• _DIRECTIONS FOR THIS TASK_
How many lines in the records below hold the string "agent"? Please answer with the number and nothing more.

• _INPUT DATA_
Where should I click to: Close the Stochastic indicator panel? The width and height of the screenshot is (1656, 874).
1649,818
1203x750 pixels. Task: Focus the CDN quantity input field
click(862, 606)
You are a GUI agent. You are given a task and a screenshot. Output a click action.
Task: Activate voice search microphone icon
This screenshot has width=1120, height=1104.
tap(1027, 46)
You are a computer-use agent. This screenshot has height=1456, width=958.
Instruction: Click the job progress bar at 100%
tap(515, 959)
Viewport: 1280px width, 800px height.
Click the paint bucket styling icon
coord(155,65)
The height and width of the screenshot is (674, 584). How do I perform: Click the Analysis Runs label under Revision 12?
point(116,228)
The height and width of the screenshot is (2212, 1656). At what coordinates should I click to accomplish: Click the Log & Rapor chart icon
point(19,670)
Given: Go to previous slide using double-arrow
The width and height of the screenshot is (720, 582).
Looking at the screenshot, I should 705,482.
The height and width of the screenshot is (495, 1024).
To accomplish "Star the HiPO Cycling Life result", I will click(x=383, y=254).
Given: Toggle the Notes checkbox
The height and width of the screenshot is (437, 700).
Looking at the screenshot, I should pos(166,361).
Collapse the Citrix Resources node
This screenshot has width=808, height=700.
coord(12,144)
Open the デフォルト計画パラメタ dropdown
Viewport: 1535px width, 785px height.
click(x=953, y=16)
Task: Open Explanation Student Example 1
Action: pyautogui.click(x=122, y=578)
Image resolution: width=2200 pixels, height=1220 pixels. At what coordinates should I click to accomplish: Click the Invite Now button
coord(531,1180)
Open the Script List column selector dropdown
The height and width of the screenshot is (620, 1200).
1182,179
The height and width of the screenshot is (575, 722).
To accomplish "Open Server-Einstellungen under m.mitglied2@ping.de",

• _RESPONSE BOX_
2